Yahil, ao contrário, estava convencida da continuidade do povo israelense, no marco institucional de um Estado, bem enraizado nos valores do povo judeu do passado, que fluía em continuidade progressiva nas experiências atuais.
Para Arendt, por sua vez, “o horror totalitário marca uma descontinuidade e uma cesura em relação ao passado: o que aconteceu torna impossível que se conceba a história como um ‘processo’ e revela a urgência, para a política judaica, de repensar o sionismo em uma perspectiva inédita, que abandone o paradigma do Estado nacional” (cf. pp. 12-13).
O espaço político é “como o lugar do nascimento, do imprevisto, dos novos inícios (…). Trata-se (…) de ter em mente a arte benjaminiana do ‘pescador de pérolas’: quando o mundo vacila, e todas as referências parecem perdidas, podemos colher cacos de uma tradição aos pedaços e reinventar o seu uso em contextos inéditos” (cf. pp. 13-14).

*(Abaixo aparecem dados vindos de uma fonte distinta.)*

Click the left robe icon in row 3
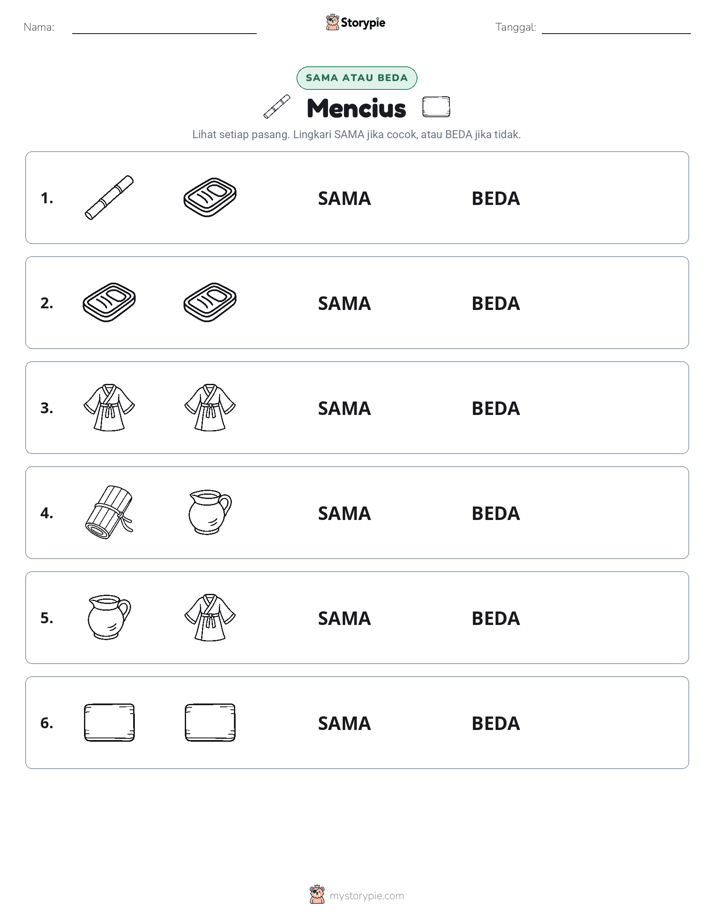Image resolution: width=714 pixels, height=924 pixels. coord(109,407)
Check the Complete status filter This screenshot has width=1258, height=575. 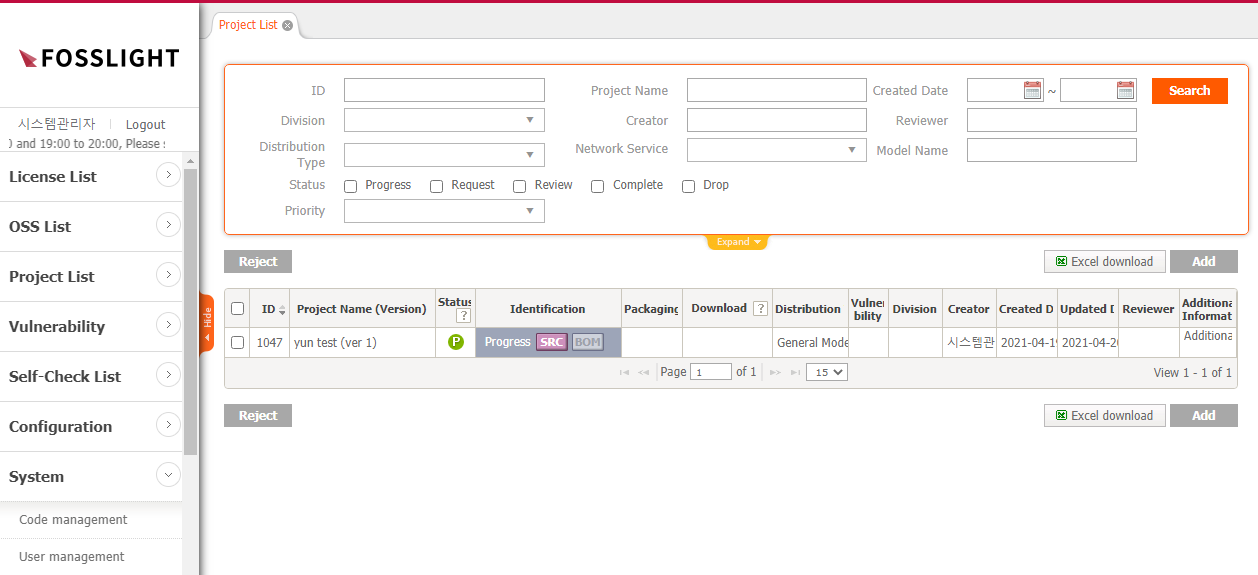tap(597, 186)
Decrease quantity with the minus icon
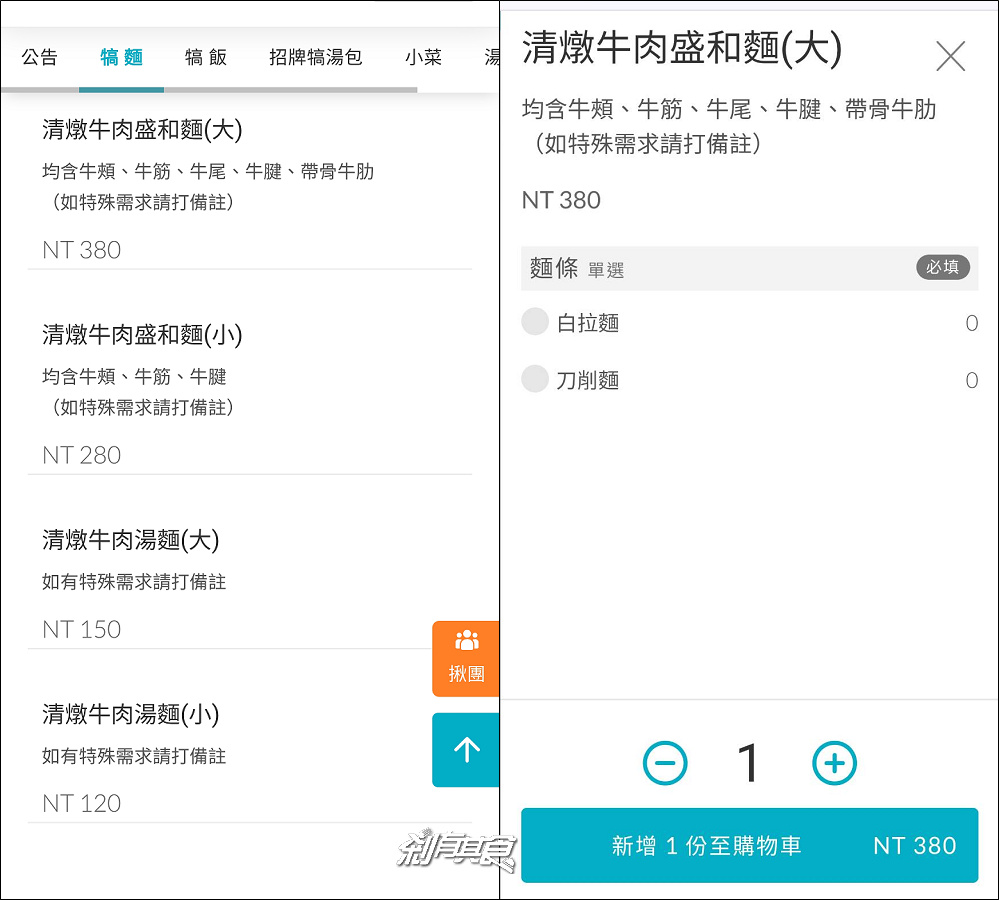1000x900 pixels. pos(665,764)
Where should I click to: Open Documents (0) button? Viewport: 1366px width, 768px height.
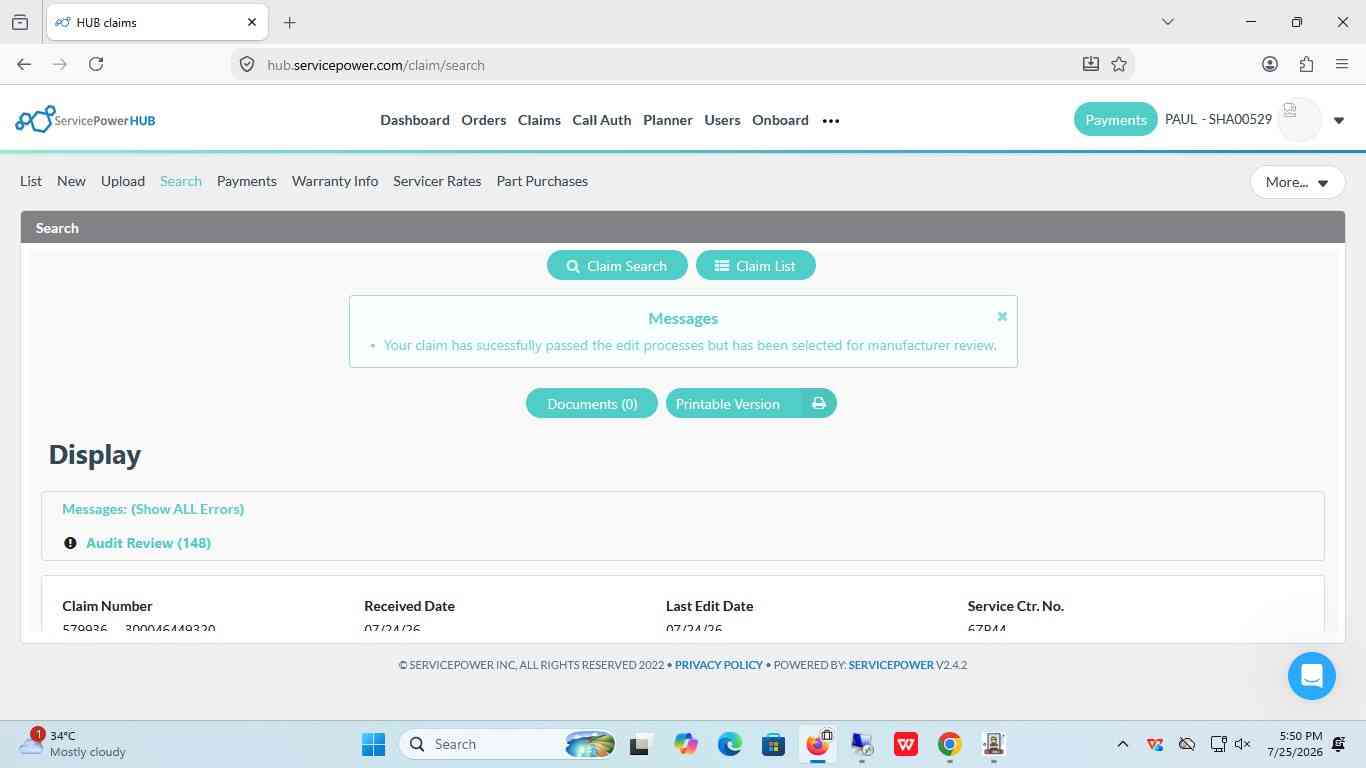click(x=591, y=404)
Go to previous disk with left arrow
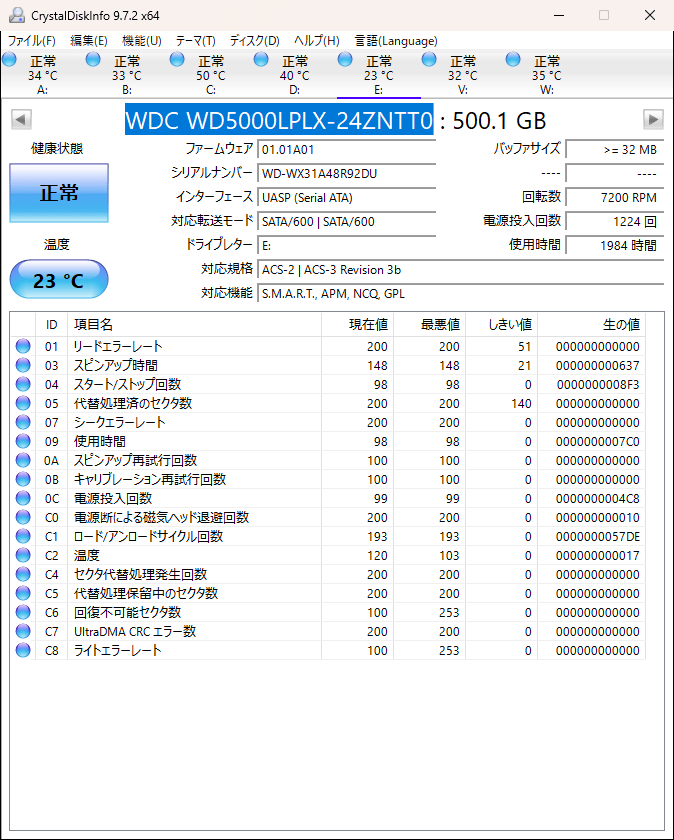 click(x=20, y=120)
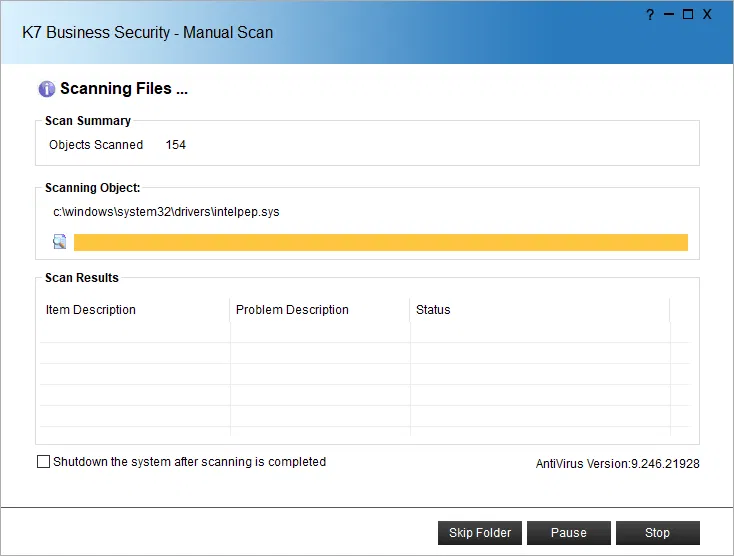Click the info icon beside Scanning Files
The width and height of the screenshot is (734, 556).
click(46, 90)

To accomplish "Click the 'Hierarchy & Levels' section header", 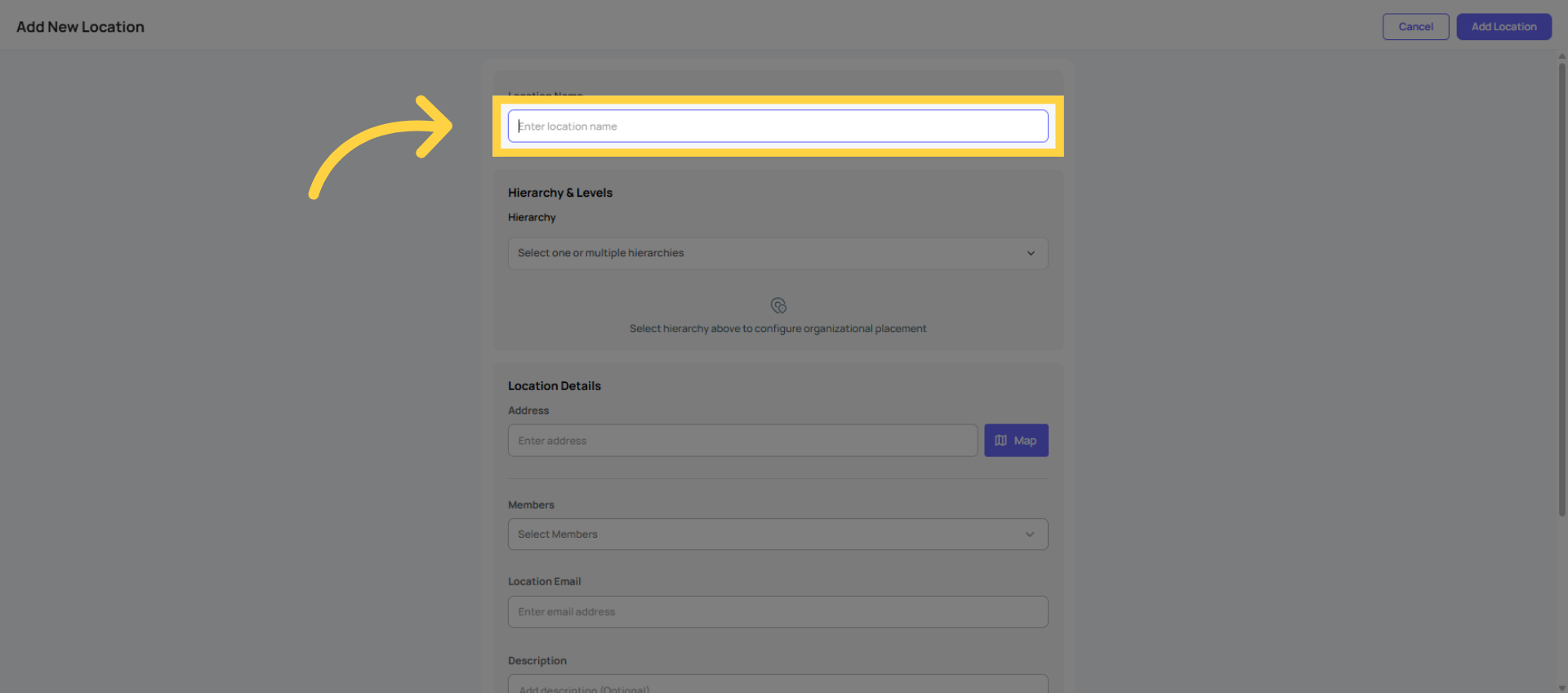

Arendt teme que o povo judeu comece a acreditar apenas em si mesmo, e isso seria a verdadeira idolatria. Ela insiste na separação entre religião e Estado, e na necessidade de nutrir o pensamento crítico, sem se enrijecer na lógica do “nós” e do “eles”, da inclusão e da exclusão. Arendt teme fortemente a fé na nação. Como se vê, trata-se de considerações muito atuais.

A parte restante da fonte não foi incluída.